Tudo indica que a manipulação dos dois mais tradicionais institutos de pesquisas do País vai ter o seu dia de acerto de contas. Impressiona essa coincidência dos números do Ibope e do Datafolha, eis que nada se verifica no horizonte eleitoral que possa, de alguma forma, explicar o que os dois institutos querem fazer com que a opinião acredite. Essas pesquisas neste final de campanha estão a alimentar o grau de desconfiança das pessoas no proceder dessas duas organizações. Felizmente, a se contrapor a essa evidente manipulação, estão o BTG Pactual e o Paraná Pesquisas, cujos números indicam muito mais o retrato da realidade eleitoral, do que a perigosa inclinação, para menos e para mais, que Ibope e Datafolha tentam afirmar ser a realidade da disputa entre Jair Bolsonaro e Fernando Haddad.

Interessante observar que, entre nos próprios ambientes das duas campanhas, não se constata nenhuma mudança de comportamento, ou seja, na campanha de Bolsonaro se mantém o otimismo da perspectiva da vitória, enquanto na campanha de Haddad há o convencimento da derrota, com a esperança de que a derrota não seja por um número muito elástico, de modo que possa restar alguma força para que o PT e, assim, as esquerdas tenham condições de desfraldar a bandeira da oposição ao futuro governo de Bolsonaro. Ora, ganha força, nesse contexto, que Ibope e Datafolha estão fora da curva, devendo apresentar explicações esdrúxulas na segunda-feira, sobre uma virada de última hora. Não há previsão alguma de virada. A única previsão mais consequente é de que o Bolsonaro tenha um impulso maior, podendo se aproximar, inclusive, da casa dos setenta por cento, o que representará, então, uma derrota acachapante para o candidato do PT. E, assim, para o PT e os seus entornos da esquerda. E, claro, Lula, que perderá de vista a chance de encurtar sua temporada de cadeia, e os políticos, de modo geral, comprometidos com a Lava Jato, pelo apoio e fortalecimento que a operação passará a ter com o novo governo.
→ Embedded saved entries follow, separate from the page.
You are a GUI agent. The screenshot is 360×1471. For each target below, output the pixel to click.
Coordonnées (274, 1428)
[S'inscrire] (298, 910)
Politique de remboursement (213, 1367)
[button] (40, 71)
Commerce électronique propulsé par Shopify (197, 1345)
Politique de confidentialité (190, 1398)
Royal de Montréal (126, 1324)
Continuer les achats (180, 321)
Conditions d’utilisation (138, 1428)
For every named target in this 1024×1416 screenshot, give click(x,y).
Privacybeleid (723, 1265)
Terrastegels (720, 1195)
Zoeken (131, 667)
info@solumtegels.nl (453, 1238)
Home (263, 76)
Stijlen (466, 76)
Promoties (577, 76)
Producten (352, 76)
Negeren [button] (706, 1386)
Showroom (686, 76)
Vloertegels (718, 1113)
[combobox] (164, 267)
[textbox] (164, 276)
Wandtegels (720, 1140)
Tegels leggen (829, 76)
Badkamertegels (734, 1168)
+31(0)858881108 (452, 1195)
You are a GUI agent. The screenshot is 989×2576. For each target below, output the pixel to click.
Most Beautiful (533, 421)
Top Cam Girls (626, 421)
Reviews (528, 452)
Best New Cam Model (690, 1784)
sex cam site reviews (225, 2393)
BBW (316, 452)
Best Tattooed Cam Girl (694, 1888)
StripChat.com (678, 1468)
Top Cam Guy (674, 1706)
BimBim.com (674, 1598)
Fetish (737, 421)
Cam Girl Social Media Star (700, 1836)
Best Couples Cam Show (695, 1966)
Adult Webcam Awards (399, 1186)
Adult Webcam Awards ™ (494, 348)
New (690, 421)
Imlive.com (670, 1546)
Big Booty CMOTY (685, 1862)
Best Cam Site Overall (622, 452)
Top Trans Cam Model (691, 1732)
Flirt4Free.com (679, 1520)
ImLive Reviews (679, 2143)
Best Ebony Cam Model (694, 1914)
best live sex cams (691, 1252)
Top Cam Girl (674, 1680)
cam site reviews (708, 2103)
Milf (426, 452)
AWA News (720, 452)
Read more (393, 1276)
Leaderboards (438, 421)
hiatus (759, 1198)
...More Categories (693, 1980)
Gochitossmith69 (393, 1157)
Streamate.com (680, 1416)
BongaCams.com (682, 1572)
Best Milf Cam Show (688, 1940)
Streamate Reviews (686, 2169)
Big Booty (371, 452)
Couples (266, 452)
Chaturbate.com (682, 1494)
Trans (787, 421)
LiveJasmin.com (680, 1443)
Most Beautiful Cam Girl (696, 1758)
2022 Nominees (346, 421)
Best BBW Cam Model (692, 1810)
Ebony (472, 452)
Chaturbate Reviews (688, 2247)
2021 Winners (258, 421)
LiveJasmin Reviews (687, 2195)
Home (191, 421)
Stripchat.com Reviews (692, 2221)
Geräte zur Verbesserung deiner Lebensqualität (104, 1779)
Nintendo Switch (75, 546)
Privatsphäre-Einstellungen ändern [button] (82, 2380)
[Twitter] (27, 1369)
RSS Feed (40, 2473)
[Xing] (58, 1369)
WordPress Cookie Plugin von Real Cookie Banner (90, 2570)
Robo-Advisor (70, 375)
No passado, já se falou em CPI das Pesquisas. Entretanto, diante do aparente abuso de agora, é possível que o Congresso Nacional, a partir dos ventos da renovação que andaram batendo por lá, cuide desse tema, da mesma forma, que o assunto possa merecer, inclusive, a atenção do Ministério Público Federal. Ideal, mesmo, que possa interessar a Operação Lava Jato. Em respeito ao direito da informação correta ao cidadão brasileiro. Ou, com uma mentira menos acintosa.

Por fim, não custa aguardar, no domingo, às 17 horas, a divulgação da pesquisa boca-de-urna do Ibope, onde nunca erra, para uma confrontação com os números das pesquisas desta semana, incluindo-se a de amanhã.